Is work out of style? My parents were middle-class people. As kids, we didn’t have to work to eat, but we DID have to work. Because my dad owned a manufacturing plant (and since you can legally hire your own children at age 14) my sister and I went to work all summer long at 7am on the assembly line, 5-days a week, every summer, all through high school.
I didn’t hate it. I made some money, got to know the ladies on the line and sweated with them in the unair-conditioned old airplane hanger where four assembly lines and a few hundred people produced loud speakers. What I didn’t know at the time, was that I was learning valuable lessons about coming under authority and how to negotiate a job site long before I would ever need those skills.
I saw a sign in a shop today, it said: “DO YOU KNOW WHAT YOU CALL THOSE WHO USE TOWELS AND NEVER WASH THEM, EAT MEALS AND NEVER DO THE DISHES, AND LIVE IN ROOMS THEY NEVER CLEAN? IT’S NOT A HOUSE GUEST. THOSE ARE MY KIDS.” It’s supposed to be funny, but it’s not far from the truth. In fact, in many households, homework is the only work that the children are expected to do.
Without ever having those start-up jobs, young people have no conception of what to expect when they do have to work. “Who’s FICA?” they cry when they see how much is taken out of their first check. Even the Bible’s Paul continued to mend fishing nets wherever he went. His money didn’t come from his dad. In 2 Thessalonians 3:10 he said it all: “If a man will not work he shall not eat.” Often he shall become a jerk too. See the 30-something guy who is rude to the waitress? I’ll bet you 20-to-1 he’s never had a service job in his life, and he might be one of those adult/children who are still living in his parent’s basement, on his parent’s money.
Meanwhile many think they will be able to work forever via Zoom in their jammies, as some employees in California demand to be able to do. Maybe that’s the future, but for others it is not an option. A truck driver won’t get your can of tomatoes to you from Georgia via a Zoom call.
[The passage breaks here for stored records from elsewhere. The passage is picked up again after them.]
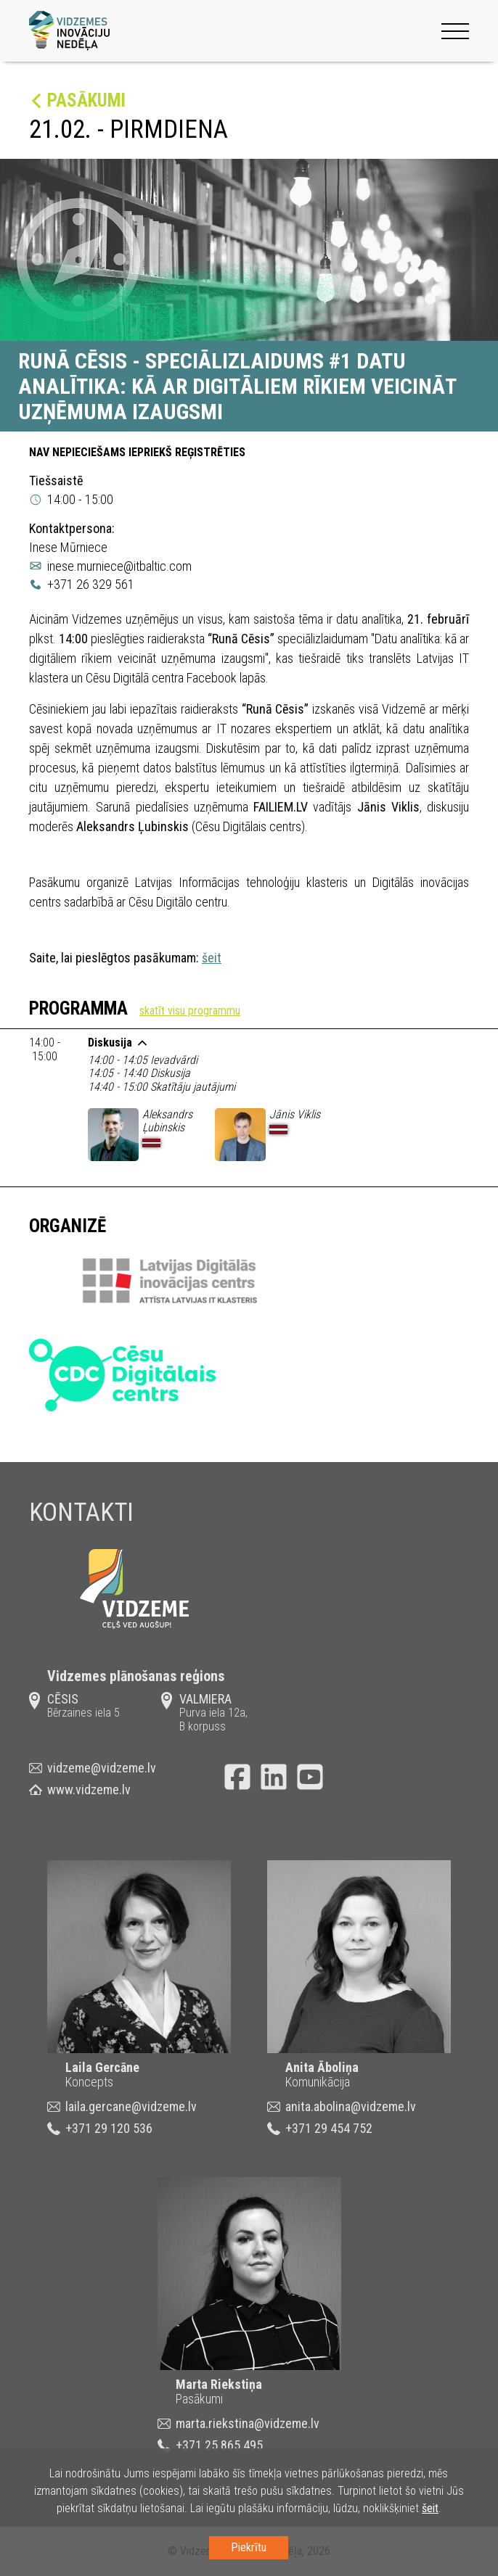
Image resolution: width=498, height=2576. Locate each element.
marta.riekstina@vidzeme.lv (247, 2423)
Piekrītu (248, 2547)
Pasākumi (86, 100)
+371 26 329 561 (90, 584)
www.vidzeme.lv (89, 1789)
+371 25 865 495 (219, 2445)
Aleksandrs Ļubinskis (167, 1120)
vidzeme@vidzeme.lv (101, 1767)
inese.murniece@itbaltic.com (119, 566)
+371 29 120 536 (108, 2128)
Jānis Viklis (294, 1114)
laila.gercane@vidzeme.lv (131, 2106)
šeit (211, 957)
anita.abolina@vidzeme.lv (350, 2106)
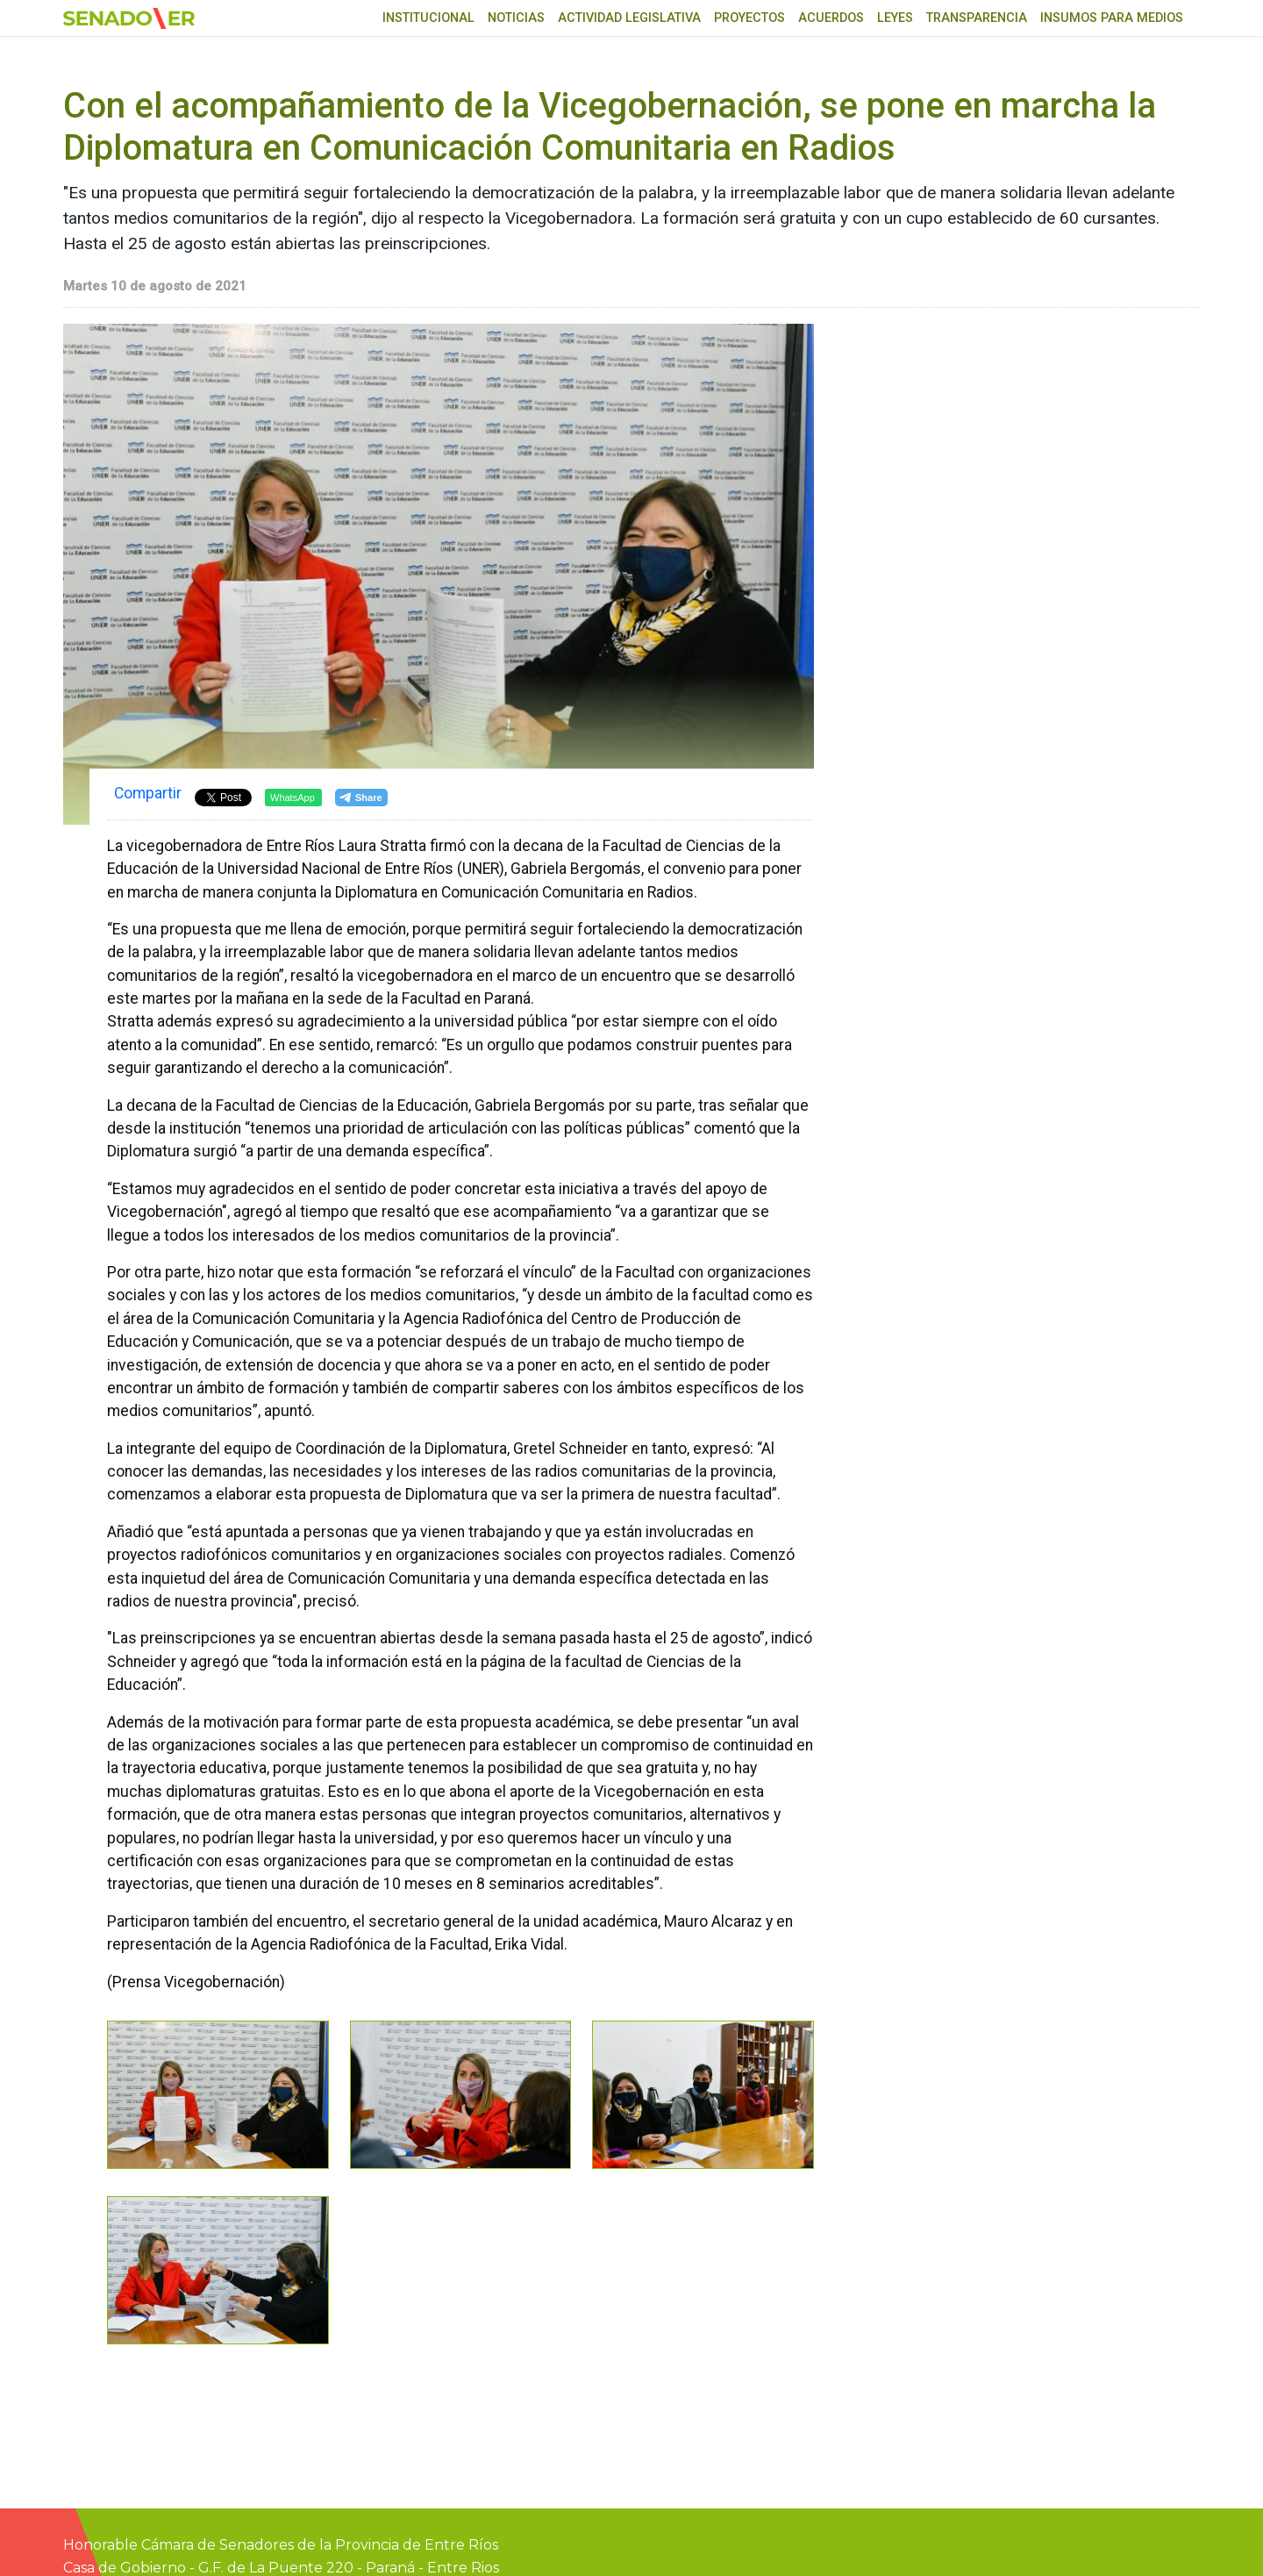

Executives say we’ve entered the “Era of Aggressive Entitlement.” According to a new survey, 1 in 5 executive leaders agree: “No one wants to work,” and a Gallup poll says that 86% of employees are “actively disengaged at work.” Wow. Actively disengaged? Try that with parts coming down the assembly line at a rate of three every minute and you have to solder two wires onto the part in 20 seconds and get it back on the moving belt. That was my job.
At UNITE INDY we believe in the value of work, and that household responsibilities and high school summer jobs are the best start you can give your kids to have success as employed, self-sustaining adults (who maybe won’t need to live in your basement.)